Google has released the Gemini 2.0 Flash Thinking model to introduce extra reasoning abilities to its Gemini 2.0 Flash AI series. The new model has also been developed to demonstrate its “thinking process,” enhance reasoning capabilities, and compete with the existing top AI systems available in the market, such as OpenAI’s O1 range.
This experimental model is available in Google AI Studio and Vertex AI. It can also be integrated with other developers through the Gemini API integration. In a post on X (formerly Twitter), DeepMind’s chief scientist, Jeff Dean, highlighted the model's functionalities. Dean demonstrated how the Thinking Mode breaks down a problem into smaller components, allowing the model to present its reasoning steps before delivering a solution.
A demo video shown by Dean showed how the model can solve a physics problem and how it does it. As another example, Logan Kilpatrick, the product lead at Google AI Studio, presented that the model can solve mathematical problems with text and image inputs.
The Gemini 2.0 Flash Thinking model incorporates a specific dialogue module, which provides a graphical depiction of its decision-making process. This feature is very useful in showing users how this model approaches the solution to a particular problem with the input data.
During the shared demo, specific issues were advanced and solved by dividing big issues into smaller ones. All these steps were performed in real-time, which helped the user follow the decision-making process that led to the last output.
The Thinking Mode is integrated as an extension of the Gemini 2.0 Flash model, including its multimodal capabilities. It involves long contextual reasoning, image and audio processing, and agent-based interactions. This update represents Google’s attempts to advance the explainable AI and make the process behind machine learning more transparent.
Earlier this month, Google presented the new version of Gemini 2.0 with several innovations in AI technology. The base model of Gemini 2.0 Flash can perform multimodal reasoning and long-context understanding. It has also set the groundwork for agency-like experiences, enabling users to engage with AI agents in a specific manner.
This series showcased several AI prototypes, including Project Astra, a universal assistant capable of processing visual and audio data. Another prototype is Project Mariner, which sends instructions across browser data and accomplishes tasks through an innovative experimental Chrome extension. Furthermore, Jules, an AI coding assistant, helps developers with programming tasks, and gaming agents enhance gameplay by offering real-time suggestions.

> **Dataset excerpt**
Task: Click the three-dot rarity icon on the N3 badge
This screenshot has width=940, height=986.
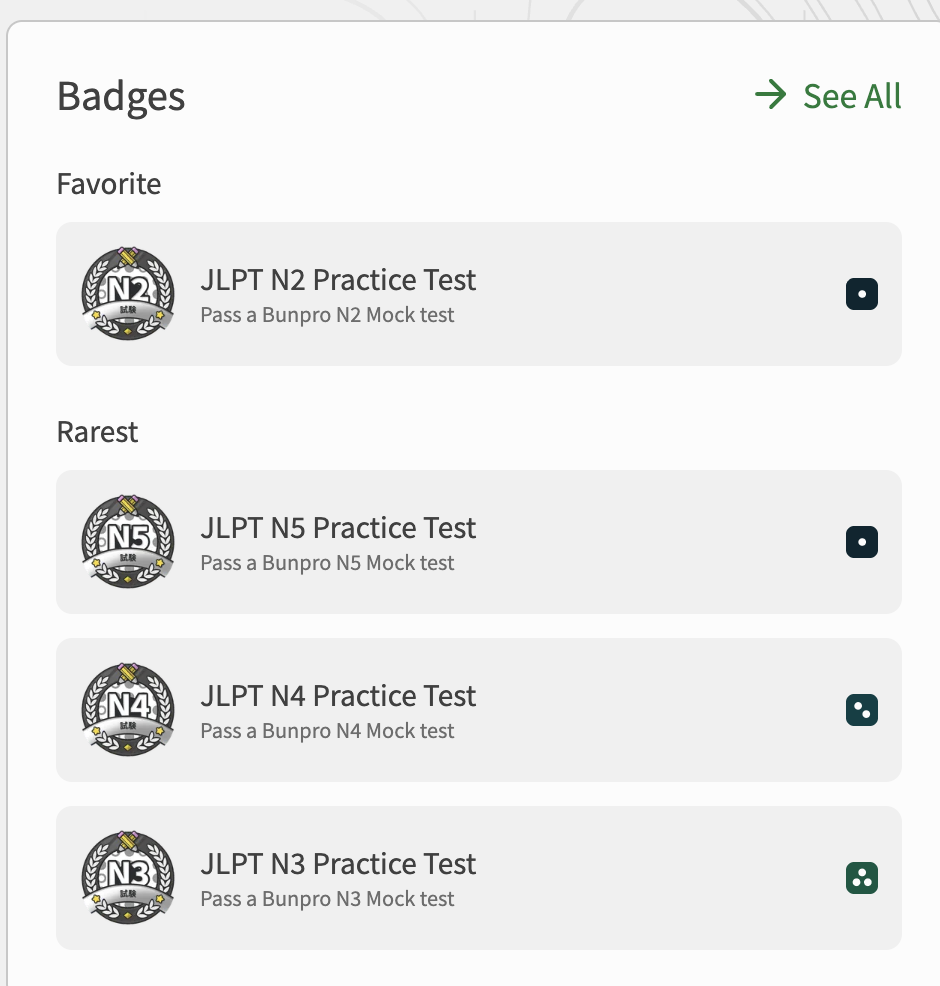Action: pyautogui.click(x=861, y=879)
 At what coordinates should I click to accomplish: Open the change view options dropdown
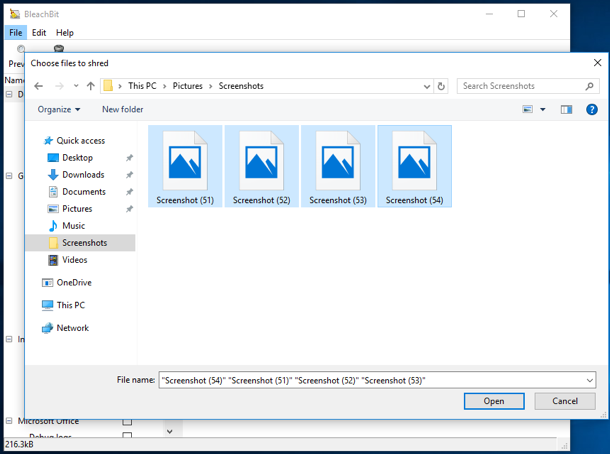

> **What to do**
(1) According to the Gemini 2.0 Flash Thinking article, what role does Logan Kilpatrick hold?
(2) Return everything in the Gemini 2.0 Flash Thinking article from "Earlier this month, Google" down to "offering real-time suggestions.".
Work only from the Gemini 2.0 Flash Thinking article and leave the listing aside.

> **Responses by item number**
(1) He is the product lead at Google AI Studio.

(2)
Earlier this month, Google presented the new version of Gemini 2.0 with several innovations in AI technology. The base model of Gemini 2.0 Flash can perform multimodal reasoning and long-context understanding. It has also set the groundwork for agency-like experiences, enabling users to engage with AI agents in a specific manner.
This series showcased several AI prototypes, including Project Astra, a universal assistant capable of processing visual and audio data. Another prototype is Project Mariner, which sends instructions across browser data and accomplishes tasks through an innovative experimental Chrome extension. Furthermore, Jules, an AI coding assistant, helps developers with programming tasks, and gaming agents enhance gameplay by offering real-time suggestions.